Ting Hui Lau
Grant Type
Dissertation Fieldwork GrantInstitutional Affiliation
Cornell U.Grant number
Gr. 9293Approve Date
April 19, 2016Project Title
Lau, Ting H., Cornell U., Ithaca, NY - To aid research on 'Millenarian Modernities: Demon Possession on the Margins of China,' supervised by Dr. Magnus FiskesjoPreliminary abstract: Among the mainly Christian ethnic Lisu minority of the rapidly transforming China-Burma borderlands, people widely allege that incidence of demon possession (ni-mei) is increasing in their communities. My preliminary fieldwork suggests that many Lisu interpret this perceived increase in demon possession as a sign of the approaching End Times (hanremela).
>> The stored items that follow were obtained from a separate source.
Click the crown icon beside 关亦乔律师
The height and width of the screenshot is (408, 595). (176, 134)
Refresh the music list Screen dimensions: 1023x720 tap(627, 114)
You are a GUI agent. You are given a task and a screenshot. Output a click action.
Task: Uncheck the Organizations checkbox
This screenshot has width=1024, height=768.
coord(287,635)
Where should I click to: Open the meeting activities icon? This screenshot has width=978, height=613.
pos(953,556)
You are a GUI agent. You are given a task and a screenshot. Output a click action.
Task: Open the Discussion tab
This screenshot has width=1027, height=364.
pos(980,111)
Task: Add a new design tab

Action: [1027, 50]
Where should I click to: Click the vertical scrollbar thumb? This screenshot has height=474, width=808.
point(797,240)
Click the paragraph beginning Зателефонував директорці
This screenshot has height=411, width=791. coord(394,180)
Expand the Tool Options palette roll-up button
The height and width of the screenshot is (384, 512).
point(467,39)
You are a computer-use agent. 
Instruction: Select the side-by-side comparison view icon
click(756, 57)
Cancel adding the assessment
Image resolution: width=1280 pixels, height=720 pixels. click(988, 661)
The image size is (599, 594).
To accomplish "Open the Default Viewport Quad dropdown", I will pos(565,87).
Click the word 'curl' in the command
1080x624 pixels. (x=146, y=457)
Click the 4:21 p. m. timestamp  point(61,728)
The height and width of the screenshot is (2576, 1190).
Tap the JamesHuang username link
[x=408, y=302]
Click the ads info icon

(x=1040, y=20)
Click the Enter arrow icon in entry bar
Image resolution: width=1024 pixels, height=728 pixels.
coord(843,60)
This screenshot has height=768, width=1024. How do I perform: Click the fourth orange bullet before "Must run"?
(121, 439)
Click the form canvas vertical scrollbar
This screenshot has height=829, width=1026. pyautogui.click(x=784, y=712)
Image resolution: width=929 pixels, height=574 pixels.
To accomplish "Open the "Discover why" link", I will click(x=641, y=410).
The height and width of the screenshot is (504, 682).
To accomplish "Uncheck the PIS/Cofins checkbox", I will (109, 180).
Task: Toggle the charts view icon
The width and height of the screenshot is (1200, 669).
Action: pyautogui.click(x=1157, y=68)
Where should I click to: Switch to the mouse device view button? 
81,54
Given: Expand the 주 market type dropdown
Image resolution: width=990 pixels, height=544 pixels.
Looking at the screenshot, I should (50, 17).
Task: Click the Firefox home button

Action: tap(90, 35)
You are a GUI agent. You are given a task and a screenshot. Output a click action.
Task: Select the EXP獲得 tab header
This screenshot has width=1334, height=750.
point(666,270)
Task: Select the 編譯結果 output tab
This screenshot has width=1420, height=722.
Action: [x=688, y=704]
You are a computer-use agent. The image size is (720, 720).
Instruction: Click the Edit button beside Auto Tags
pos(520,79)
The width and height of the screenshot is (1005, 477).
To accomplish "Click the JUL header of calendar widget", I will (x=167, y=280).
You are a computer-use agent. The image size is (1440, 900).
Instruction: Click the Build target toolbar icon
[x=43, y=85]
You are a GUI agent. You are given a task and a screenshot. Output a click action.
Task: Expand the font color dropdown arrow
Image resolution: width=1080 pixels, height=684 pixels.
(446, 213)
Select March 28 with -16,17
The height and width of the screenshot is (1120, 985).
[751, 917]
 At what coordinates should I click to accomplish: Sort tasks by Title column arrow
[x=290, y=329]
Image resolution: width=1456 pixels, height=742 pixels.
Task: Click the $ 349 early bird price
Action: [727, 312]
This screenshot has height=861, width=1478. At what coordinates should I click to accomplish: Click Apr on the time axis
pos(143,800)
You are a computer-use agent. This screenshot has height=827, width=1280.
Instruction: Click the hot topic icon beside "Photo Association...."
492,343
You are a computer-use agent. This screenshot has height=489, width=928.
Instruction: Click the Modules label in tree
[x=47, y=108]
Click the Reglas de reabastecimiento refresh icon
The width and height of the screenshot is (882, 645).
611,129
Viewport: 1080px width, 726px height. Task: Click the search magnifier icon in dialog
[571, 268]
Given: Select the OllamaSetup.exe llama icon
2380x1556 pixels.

In stark contrast, the Chinese Communist Party is optimistically promoting the ‘Chinese Dream,’ the Party’s new drive for modernization. My project examines the new significance of demon possession in the current era of rapid development, outmigration, millenarian sentiment, and Christian missionization. My project asks: (a) How do the Lisu mobilize and reshape embodied cultural knowledge and practices of demon possession through engaging with different–and sometimes contradictory–religious, spiritual, and ideological categories as Lisu negotiate rapid institutional and social change? And (b) how do widespread and increasing practices of Lisu outmigration to find seasonal work affect the ways in which Lisu use demon possession and apocalypticism to situate themselves within these changing social and institutional contexts? This project engages with scholarship on modernities and millenarianism, conversion and ambivalence, and spirit possession and involves eighteen months of ethnographic fieldwork in China divided into two phases. In the first phase, I plan to spend twelve months in Fugong, the Lisu home county. In the second phase, I intend to spend six months in the coastal manufacturing hub of Dongguan in Guangdong Province, where many Lisu sojourn seasonally to find factory work. I am applying to the Wenner-Gren Foundation to support the second phase of my fieldwork.